Now the A-list bathtub selfies have trickled down to social media influencers — and just about anyone with an Instagram account — as yet another wave in the made-for-Instagram movement. Photo-friendly pop-ups and installations like the Museum of Ice Cream, for instance, draw in millennials with gimmicks like sprinkle pools, which are backdrops for the perfect pic. And now the hashtag #bathtubselfie has nearly 10,000 posts on Instagram.
“It’s the evolution of the bathroom mirror selfie,” says pop culture expert Jawn Murray. “The bathtub has always embodied elegance, whether you’re thinking of someone like Marilyn Monroe drinking champagne in a bubble bath, or in the late ’90s when Puff Daddy/P. Diddy was drinking fine libations in a tub. It’s almost like a status symbol.”
Bubbles have long been a photo-friendly backdrop for selfies.
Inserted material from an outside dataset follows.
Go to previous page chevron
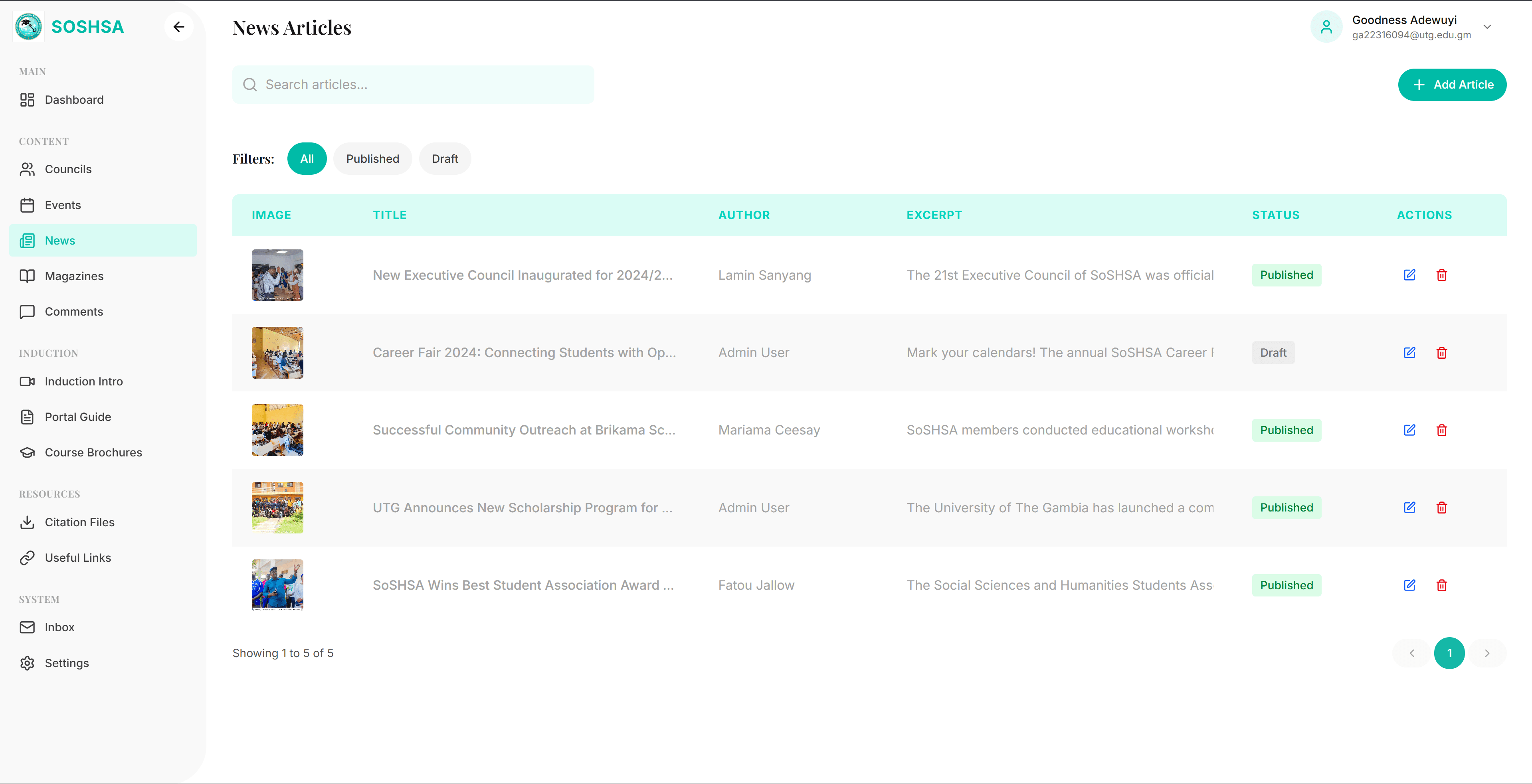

Early adopter Mariah Carey made a sudsy splash on Instagram when she took a bubble-bath selfie clad in diamonds in 2016. (“Bubbly times selfie,” she captioned the close-up shot.) And more recently, Taylor Swift took an actual diamond bath in the video for 2017’s “Look What You Made Me Do,” filled with real jewels worth more than $10 million, Page Six reported.